By CATHERINE THORBECKE, ABC News
(AUSTIN) — Twitter filed a lawsuit against Texas Attorney General Ken Paxton, accusing him of “abusing his authority” to target the social media giant in retaliation for its suspension of former President Donald Trump’s account in the wake of the Jan. 6 riot at the U.S. Capitol.
Paxton has been a longtime ally and supporter of Trump. Just last month the Texas Republican tweeted a photo of himself golfing at Mar-A-Lago with Trump, whom he called his “favorite” president.
In the lawsuit filed in the Northern District of California on Monday, Twitter said the legal action was to stop Paxton from harassing the company in retaliation for its content-moderation decisions he may disagree with.
“Twitter seeks to stop AG Paxton from unlawfully abusing his authority as the highest law-enforcement officer of the State of Texas to intimidate, harass, and target Twitter in retaliation for Twitter’s exercise of its First Amendment rights,” the suit states. “The rights of free speech and of the press afforded Twitter under the First Amendment of the U.S. Constitution include the right to make decisions about what content to disseminate through its platform.”
The court documents state that Twitter decided to suspend numerous accounts “for violating its policies against glorifying or inciting violence, and against manipulating or interfering in elections or other civic processes,” in the wake of the Jan. 6 insurrection attempt at the Capitol building. Trump’s account was among those Twitter permanently suspended in the aftermath of the violence
Five days after Twitter suspended Trump’s account, Paxton issued a civil investigative demand to Twitter “seeking volumes of highly confidential documents concerning Twitter’s internal content moderation processes — the public disclosure of which would undermine their effectiveness, and compromise Twitter’s ability to effectively and efficiently moderate content on its platform,” the court documents claim.
The company said it sought to reach an agreement with Paxton for weeks to no avail.
“Instead, AG Paxton made clear that he will use the full weight of his office, including his expansive investigatory powers, to retaliate against Twitter for having made editorial decisions with which he disagrees,” the complaint alleges.
Paxton’s office did not immediately respond to ABC News’ request for comment Tuesday.
Paxton issued the initial civil investigative demand to Twitter on Jan. 13, as well as to fellow tech giants Google, Facebook, Amazon Web Services and Apple. In a statement at the time, he accused the companies of “coordinated de-platforming” of Trump.

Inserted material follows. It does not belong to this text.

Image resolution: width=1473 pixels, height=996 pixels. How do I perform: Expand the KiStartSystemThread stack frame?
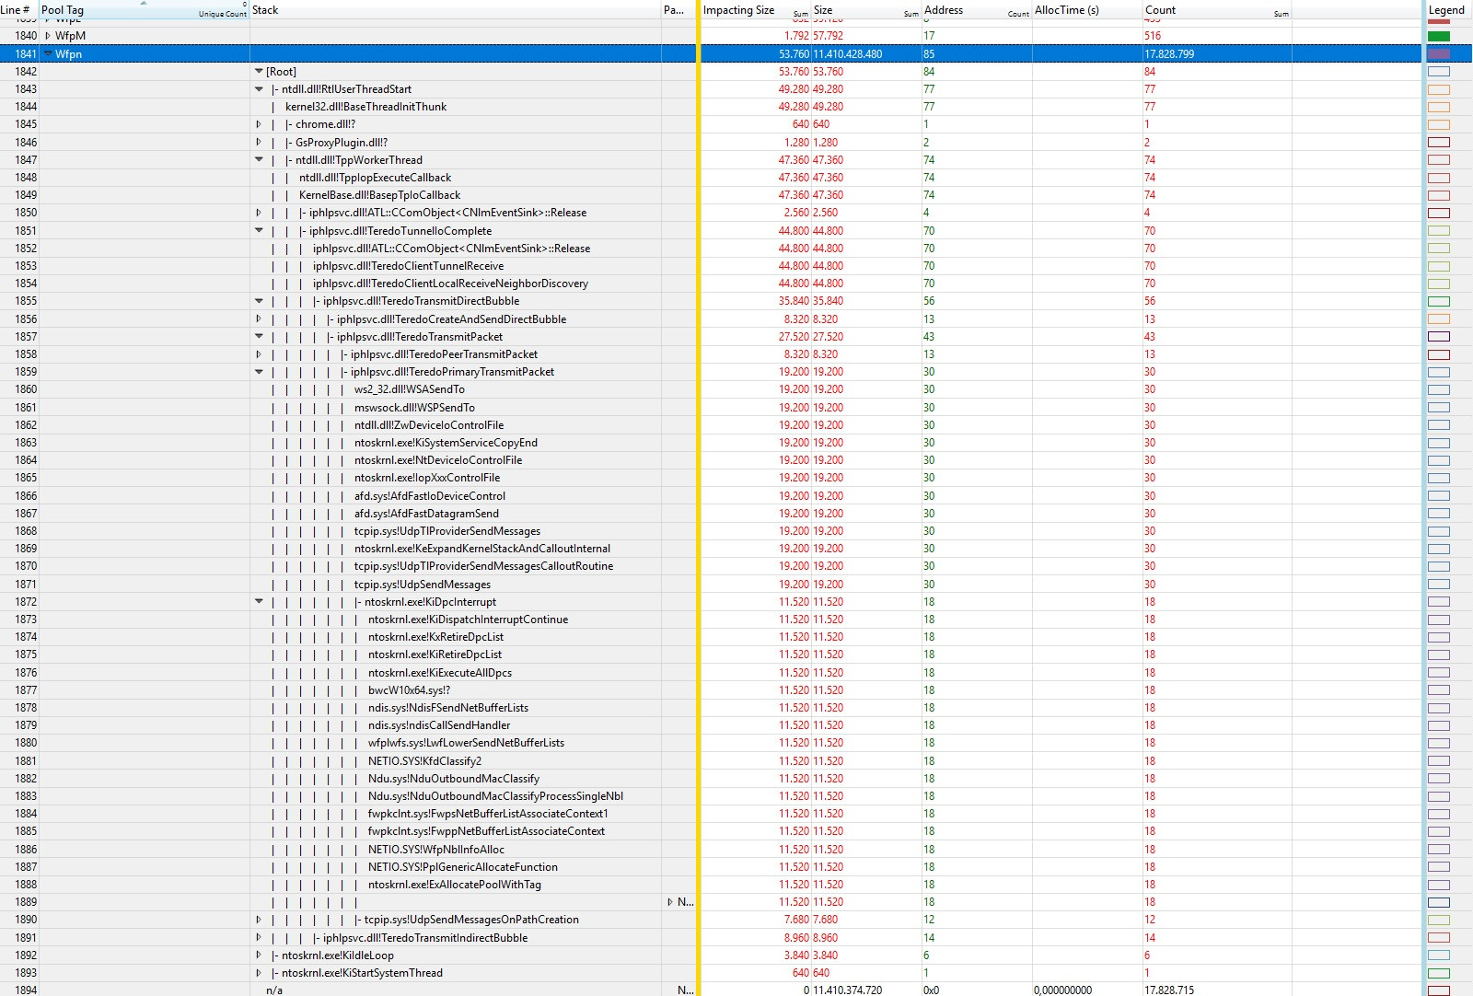tap(260, 973)
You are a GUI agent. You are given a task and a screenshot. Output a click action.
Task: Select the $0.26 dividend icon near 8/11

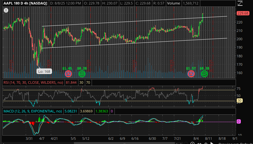click(x=204, y=74)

“First Amendment rights and transparency must be maintained for a free online community to operate and thrive. However, the seemingly coordinated de-platforming of the President of the United States and several leading voices not only chills free speech, it wholly silences those whose speech and political beliefs do not align with leaders of Big Tech companies. Every American should be concerned about this large-scale silencing and the effects it will have on the future of free speech,” Paxton said.

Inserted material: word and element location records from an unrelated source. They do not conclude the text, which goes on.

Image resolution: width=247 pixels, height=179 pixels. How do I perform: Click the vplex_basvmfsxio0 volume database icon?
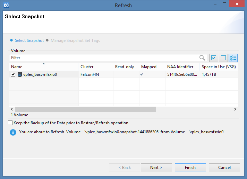(x=20, y=74)
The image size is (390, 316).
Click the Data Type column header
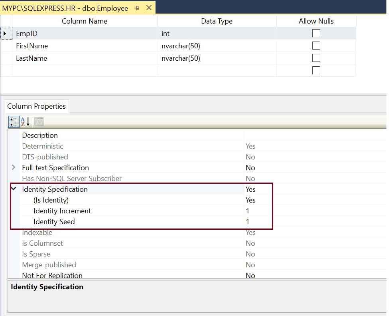click(x=217, y=21)
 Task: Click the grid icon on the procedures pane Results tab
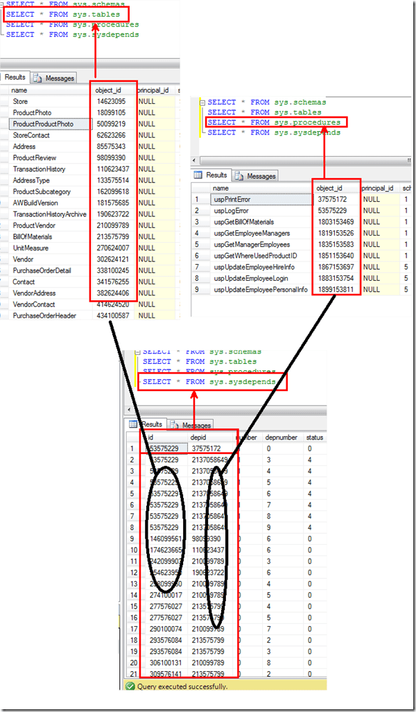198,175
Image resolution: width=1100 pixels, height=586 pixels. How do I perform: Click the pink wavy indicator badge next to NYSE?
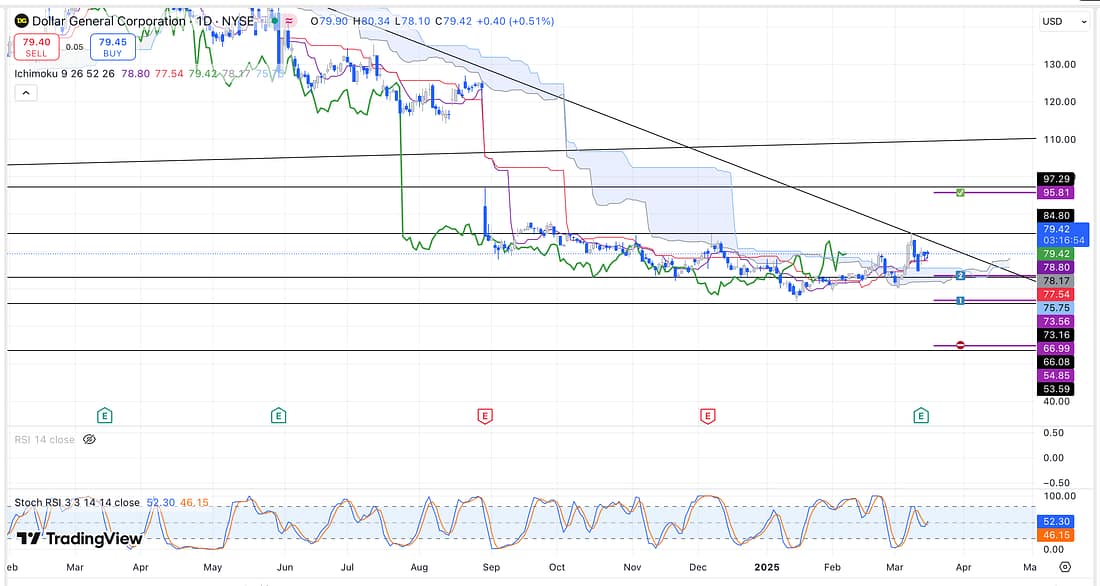pos(289,20)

The attorney general added at the time he thinks the “public deserves the truth about how these companies moderate and possibly eliminate speech they disagree with.”
In the complaint, Twitter argues, however, that as a private firm it has the right to make decisions about what content to disseminate on its platform.
Facebook previously said it suspended Trump’s account citing the risk of Trump using the platform to incite violence in the wake of the deadly Capitol riot.
Apple, Google and Amazon Web Services have said they removed Parler, a platform popular among right-wing users, for violating policies and not removing posts that incite violence.
In January, Twitter’s chief executive Jack Dorsey defended the decision to ban Trump, but admitted the action sets a potentially “dangerous” precedent. Dorsey also said that he does not believe the simultaneous restrictions on Trump’s accounts by a slew of social media companies was “coordinated.”
“More likely: companies came to their own conclusions or were emboldened by the actions of others,” Dorsey said in a Tweet.